- [Text extract]:
_ _ _ _ _ _ _

Proposing correction to posix_fadvise() usage in xlog.c

Lists: pgsql-patches
From: "Mark Wong" <markwkm(at)gmail(dot)com>
To: pgsql-patches(at)postgresql(dot)org
Subject: Proposing correction to posix_fadvise() usage in xlog.c
Date: 2008-03-01 05:40:24
Message-ID: 70c01d1d0802292140h2358ad31g2122e972dfc080cd@mail.gmail.com
Views: Raw Message | Whole Thread | Download mbox | Resend email
Lists: pgsql-patches

I believe I have a correction to the usage of posix_fadvise() in
xlog.c. Basically posix_fadvise() is being called right before the
WAL segment file is closed, which effectively doesn't do anything as
opposed to when the file is opened. This proposed correction calls
posix_fadvise() in three locations in order to make sure
POSIX_FADV_DONTNEED is set correctly since there are three cases for
opening a WAL segment file for writing.

I'm hesitant to post any data I have because I only have a little pc
with a SATA drive in it. My hardware knowledge on SATA controllers
and drives is a little weak, but my testing with dbt-2 is showing the
performance dropping. I am guessing that SATA drives have write cache
enabled by default so it seems to make sense that using
POSIX_FADV_DONTNEED will cause writes to be slower by writing through
the disk cache. Again, assuming that is possible with SATA hardware.

_ _ _ _ _ _ _

- [Material]:
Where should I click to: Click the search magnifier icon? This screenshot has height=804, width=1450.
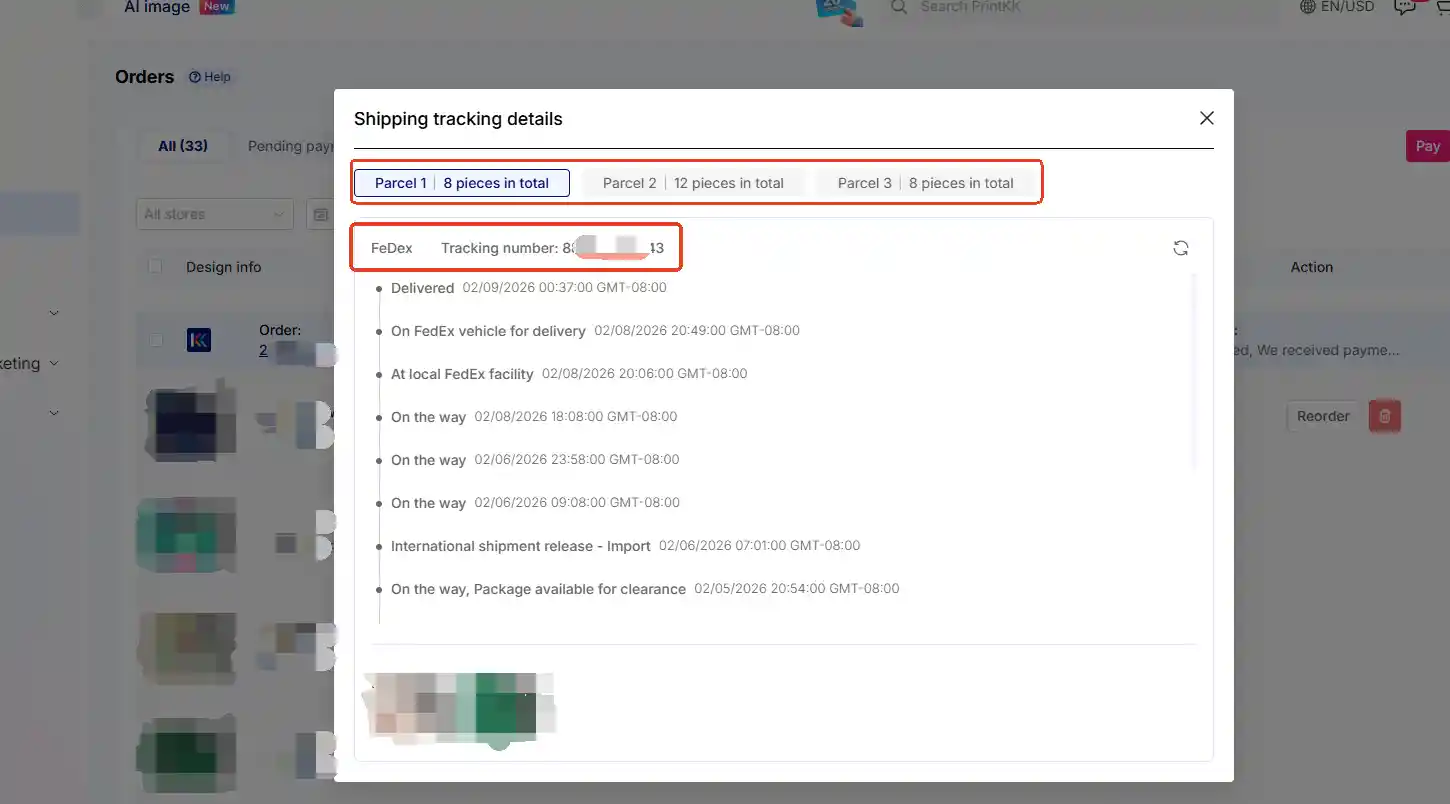coord(897,7)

_ _ _ _ _ _ _

- [What you will do]:
(1) According to the posix_fadvise() post, in how many locations does the proposed correction call posix_fadvise()?
(2) Write the next part of the posix_fadvise() post, picking up after its final sentence.
The material has no connection to the posix_fadvise() post.

- [Expected responses]:
(1) Three.

(2)
If memory serves, one of the wins here is suppose to be that in a
scenario where we are not expecting to re-read writes to the WAL we
also do not want the writes to disk to flush out other data from the
operating system disk cache. But I'm not sure how best to test
correctness.

Anyway, I hope I'm not way off but I'm sure someone will correct me. :)

Regards,
Mark

Attachment Content-Type Size
pgsql-log-fadvise.patch application/octet-stream 2.3 KB

From: Greg Smith <gsmith(at)gregsmith(dot)com>
To: Mark Wong <markwkm(at)gmail(dot)com>
Cc: pgsql-patches(at)postgresql(dot)org
Subject: Re: Proposing correction to posix_fadvise() usage in xlog.c
Date: 2008-03-01 10:06:27
Message-ID: Pine.GSO.4.64.0803010438530.29368@westnet.com
Views: Raw Message | Whole Thread | Download mbox | Resend email
Lists: pgsql-patches

On Fri, 29 Feb 2008, Mark Wong wrote:

> Basically posix_fadvise() is being called right before the WAL segment
> file is closed, which effectively doesn't do anything as opposed to when
> the file is opened. This proposed correction calls posix_fadvise() in
> three locations...

Actually, posix_fadvise is called nowhere; the one place it's referenced
at is #ifdef'd out. There's a comment in the code just above there as to
why: posix_fadvise only works on a limited number of platforms and as far
as I know nobody has ever put the time into figuring out where it's safe
or not safe so that configure can be taught that. I think this may be a
dead item because most places where posix_fadvise works correctly, you can
use O_SYNC and get O_DIRECT right now to do the same thing.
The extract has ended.